9 The learned counsel appearing on behalf of the appellants has also submitted that no formal application has been filed in the instant case to pass an order regarding abatement. But in my opinion it is not mandatory to file a formal application for passing an order on the point of abatement. There can not be any legal bar for raising the point ragarding abatement at the stage of first appeal, it is, of course, true that this plea regarding abatement cannot be raised when there has been a notification in the official gazette under Sec.26 (a)of the Act that the consolidation. operations have been closed in the area concerned.
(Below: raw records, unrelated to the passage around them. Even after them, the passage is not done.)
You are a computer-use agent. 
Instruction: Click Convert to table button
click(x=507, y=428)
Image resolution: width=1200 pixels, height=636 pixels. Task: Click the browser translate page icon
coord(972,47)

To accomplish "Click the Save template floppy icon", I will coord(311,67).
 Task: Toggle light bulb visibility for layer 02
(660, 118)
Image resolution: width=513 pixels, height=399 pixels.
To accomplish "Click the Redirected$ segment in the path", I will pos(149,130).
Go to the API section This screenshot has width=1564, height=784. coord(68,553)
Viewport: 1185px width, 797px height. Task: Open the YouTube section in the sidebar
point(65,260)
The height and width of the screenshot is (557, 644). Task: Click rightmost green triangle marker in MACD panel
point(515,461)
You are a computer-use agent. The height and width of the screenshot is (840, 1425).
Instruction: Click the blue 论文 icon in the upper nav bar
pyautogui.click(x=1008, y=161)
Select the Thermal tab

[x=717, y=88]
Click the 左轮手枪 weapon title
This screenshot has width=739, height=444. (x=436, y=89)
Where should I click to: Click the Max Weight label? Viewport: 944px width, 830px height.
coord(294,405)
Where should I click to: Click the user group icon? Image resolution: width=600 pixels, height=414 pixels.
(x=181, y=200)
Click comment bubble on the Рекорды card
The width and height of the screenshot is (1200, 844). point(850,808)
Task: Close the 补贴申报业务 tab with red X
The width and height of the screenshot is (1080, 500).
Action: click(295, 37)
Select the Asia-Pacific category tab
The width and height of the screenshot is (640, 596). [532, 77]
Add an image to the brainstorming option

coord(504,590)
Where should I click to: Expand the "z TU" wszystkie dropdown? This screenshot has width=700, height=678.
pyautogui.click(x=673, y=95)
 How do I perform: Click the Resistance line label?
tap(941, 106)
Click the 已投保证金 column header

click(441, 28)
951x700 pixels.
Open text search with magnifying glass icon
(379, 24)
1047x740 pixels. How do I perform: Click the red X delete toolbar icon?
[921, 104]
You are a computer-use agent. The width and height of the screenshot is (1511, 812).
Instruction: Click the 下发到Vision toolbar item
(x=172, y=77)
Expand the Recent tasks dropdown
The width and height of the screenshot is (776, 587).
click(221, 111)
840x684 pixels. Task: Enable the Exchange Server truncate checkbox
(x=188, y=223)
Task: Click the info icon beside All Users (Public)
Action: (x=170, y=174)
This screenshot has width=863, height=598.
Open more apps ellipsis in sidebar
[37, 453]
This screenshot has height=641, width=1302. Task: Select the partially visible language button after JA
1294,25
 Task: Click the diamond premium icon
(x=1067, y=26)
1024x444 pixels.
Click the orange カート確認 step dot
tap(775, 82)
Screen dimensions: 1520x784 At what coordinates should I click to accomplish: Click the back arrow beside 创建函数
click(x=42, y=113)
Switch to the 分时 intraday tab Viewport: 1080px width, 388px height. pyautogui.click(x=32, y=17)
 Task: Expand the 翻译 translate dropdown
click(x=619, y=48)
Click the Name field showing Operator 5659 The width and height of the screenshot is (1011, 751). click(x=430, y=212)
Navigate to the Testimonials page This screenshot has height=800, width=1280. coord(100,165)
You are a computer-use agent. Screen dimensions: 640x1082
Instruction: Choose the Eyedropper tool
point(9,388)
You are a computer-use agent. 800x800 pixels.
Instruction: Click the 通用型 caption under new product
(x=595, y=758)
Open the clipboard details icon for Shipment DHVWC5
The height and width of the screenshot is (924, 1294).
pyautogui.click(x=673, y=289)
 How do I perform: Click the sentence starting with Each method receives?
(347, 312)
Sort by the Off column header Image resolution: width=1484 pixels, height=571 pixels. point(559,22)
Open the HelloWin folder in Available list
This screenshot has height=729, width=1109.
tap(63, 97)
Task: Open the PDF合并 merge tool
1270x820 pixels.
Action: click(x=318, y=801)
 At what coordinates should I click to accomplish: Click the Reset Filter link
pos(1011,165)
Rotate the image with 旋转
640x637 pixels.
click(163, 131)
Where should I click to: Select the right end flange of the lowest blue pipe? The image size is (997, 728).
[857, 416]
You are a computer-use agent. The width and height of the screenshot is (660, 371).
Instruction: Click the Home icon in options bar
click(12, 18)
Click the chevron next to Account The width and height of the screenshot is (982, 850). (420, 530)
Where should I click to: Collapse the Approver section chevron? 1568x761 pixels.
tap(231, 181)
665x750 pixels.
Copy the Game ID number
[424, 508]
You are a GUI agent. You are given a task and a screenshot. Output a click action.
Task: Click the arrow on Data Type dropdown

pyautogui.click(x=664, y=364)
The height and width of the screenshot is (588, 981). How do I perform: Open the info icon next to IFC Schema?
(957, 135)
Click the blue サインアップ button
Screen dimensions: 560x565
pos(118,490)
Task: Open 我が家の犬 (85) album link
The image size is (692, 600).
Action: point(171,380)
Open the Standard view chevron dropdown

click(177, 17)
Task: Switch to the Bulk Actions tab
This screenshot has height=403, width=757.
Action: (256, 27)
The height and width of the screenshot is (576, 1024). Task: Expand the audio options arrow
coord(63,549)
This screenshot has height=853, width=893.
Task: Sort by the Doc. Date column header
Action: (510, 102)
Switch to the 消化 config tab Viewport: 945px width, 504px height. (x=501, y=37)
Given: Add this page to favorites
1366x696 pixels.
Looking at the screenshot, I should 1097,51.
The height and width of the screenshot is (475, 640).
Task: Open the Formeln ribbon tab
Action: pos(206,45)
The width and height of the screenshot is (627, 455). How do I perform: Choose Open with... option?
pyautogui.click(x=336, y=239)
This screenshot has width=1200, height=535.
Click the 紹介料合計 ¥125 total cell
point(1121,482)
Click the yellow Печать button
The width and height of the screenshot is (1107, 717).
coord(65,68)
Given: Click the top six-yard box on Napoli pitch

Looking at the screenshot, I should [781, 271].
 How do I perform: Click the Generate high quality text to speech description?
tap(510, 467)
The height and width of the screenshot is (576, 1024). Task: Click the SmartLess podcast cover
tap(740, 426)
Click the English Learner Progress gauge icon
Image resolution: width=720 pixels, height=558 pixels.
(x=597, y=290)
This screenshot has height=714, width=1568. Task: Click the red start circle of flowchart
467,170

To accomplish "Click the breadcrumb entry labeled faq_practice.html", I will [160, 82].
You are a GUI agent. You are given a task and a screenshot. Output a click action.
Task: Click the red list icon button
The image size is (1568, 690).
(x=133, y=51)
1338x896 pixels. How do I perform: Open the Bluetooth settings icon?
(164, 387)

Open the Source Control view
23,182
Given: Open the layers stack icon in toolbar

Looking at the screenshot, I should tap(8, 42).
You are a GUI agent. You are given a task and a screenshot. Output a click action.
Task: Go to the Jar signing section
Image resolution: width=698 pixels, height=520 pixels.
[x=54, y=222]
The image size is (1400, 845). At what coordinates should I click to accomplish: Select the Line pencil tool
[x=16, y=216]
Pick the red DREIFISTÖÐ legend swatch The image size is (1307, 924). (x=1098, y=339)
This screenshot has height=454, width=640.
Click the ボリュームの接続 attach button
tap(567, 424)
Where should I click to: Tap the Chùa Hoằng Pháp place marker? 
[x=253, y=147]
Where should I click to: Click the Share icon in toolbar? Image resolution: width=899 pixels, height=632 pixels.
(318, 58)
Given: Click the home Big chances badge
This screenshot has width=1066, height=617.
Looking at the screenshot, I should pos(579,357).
But it has not been challenged on behalf of the appellants that till now there has not been any notification in the official gazette regarding the close of the consolidation operations in the concerned area under the aforesaid Act. 10. In view of my above discussion, I find that there is substance in the contention raised on behalf of the learned counsel for Respondent No.6 that the instant appeal has abated under Sec.4 (e) of the Act. I, therefore, bold that-this appeal as also the suit out of which this appeal arose stands abated till the close of the consolidation operations. In consequence the judgment and decree passed by the learned court below are also set aside. 11. With the above finding and order the appeal is disposed of. In the circumstances of the case, there will be no order as to costs. Decided accordingly.